In this example you can see

Code:

--source=/var/www/vhosts/system/redacted/conf

This is your subscription (the "redacted" part) that has a faulty backup and is causing the following backups to wait.
4) Login to Plesk GUI and open the backup manager of that subscription. Very likely you'll see error reports there for failed FTP logins. Whether or not does not matter. You want to disable this backup. So enter the backup schedule settings and remove the "active" checkbox checkmark to disable this backup. It does not work anyway, because it cannot login to its configured FTP repository.

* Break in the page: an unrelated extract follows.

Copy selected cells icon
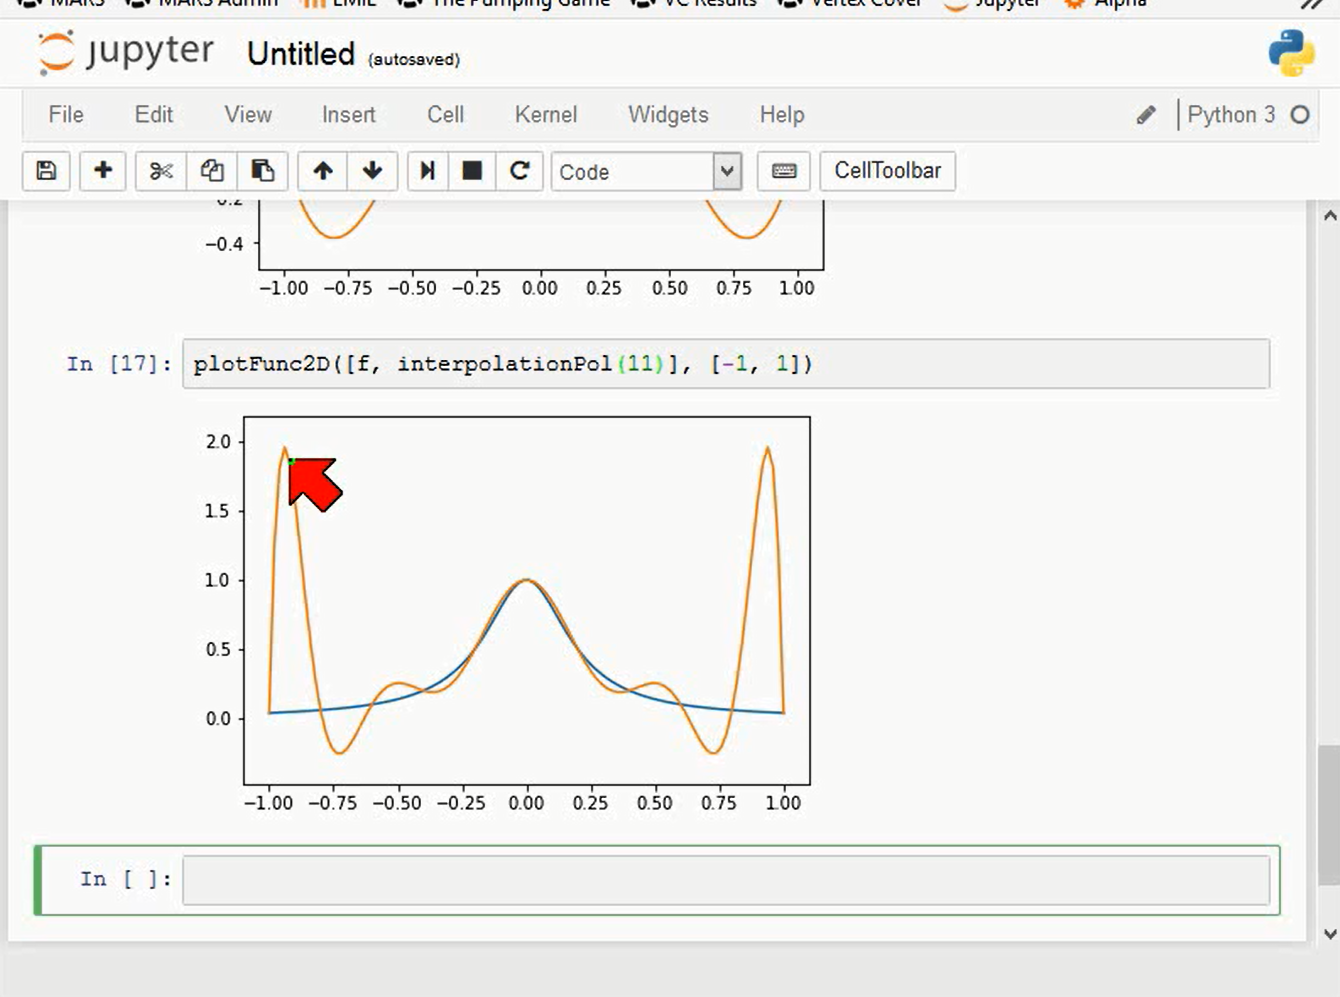Image resolution: width=1340 pixels, height=997 pixels. coord(212,171)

Save the disabled backup settings.
5) Back on the Linux console kill the pmm processes and the backupmng processes, e.g.
# kill -p <process id>
Example:
# kill -p 2749
# kill -p 2757
# kill -p 2770
# kill -p 2771
# kill -p 2924
# kill -p 3268
while the last two will probably already be gone after you killed the first few. The process IDs in this example are the ones taken from the example above. In your own world you need to use the correct own process IDs as they are output from the ps commands.
6) After killing these, verify that either no further pmm and backupmng processes remain in the process list or that new pmm and backupmng processes have started for backups in the queue.

Thanks a lot. I'm going to try this solution, hopefully it works

sebgonzes · Feb 23, 2022

Still waiting an solution to this bug! The solution of @Peter Debik is only an temporal solution and pmmcli_daemon appear as stuck every day!
@plesk team, we need really more serious about the update control and bug solution!

ArnauA · Feb 23, 2022

sebgonzes said:
Still waiting an solution to this bug! The solution of @Peter Debik is only an temporal solution and pmmcli_daemon appear as stuck every day!
@plesk team, we need really more serious about the update control and bug solution!

Hello @sebgonzes.
I used the guide provided by @Peter Debik. At the moment it has been working correctly for a week without errors. Check what you mention about the processes. I hope you can solve.
@plesk I hope you can provide a solution that gives solutions to all people

sebgonzes · Feb 23, 2022

ArnauA said:
Hello @sebgonzes.
I used the guide provided by @Peter Debik. At the moment it has been working correctly for a week without errors. Check what you mention about the processes. I hope you can solve.
@plesk I hope you can provide a solution that gives solutions to all people

For us, it's works at the moment that we kill process, but then, few days later, process appear stuck and block again any backup, we have create a temporally script to kill the process before our backups, it's work but it's really an undesirable solution.

Bitpalast · Feb 23, 2022

You need to identify the hanging backup and disable it. If it hangs, it cannot backup the data correctly anyway, because it cannot connect the configured FTP storage space. Once you disable the backup, it won't run, hence no connection attempt to a malfunctioning FTP login occurs, hence it won't hang. See my post from above how to find the hanging backup.

ArnauA · Feb 23, 2022

sebgonzes said:
For us, it's works at the moment that we kill process, but then, few days later, process appear stuck and block again any backup, we have create a temporally script to kill the process before our backups, it's work but it's really an undesirable solution.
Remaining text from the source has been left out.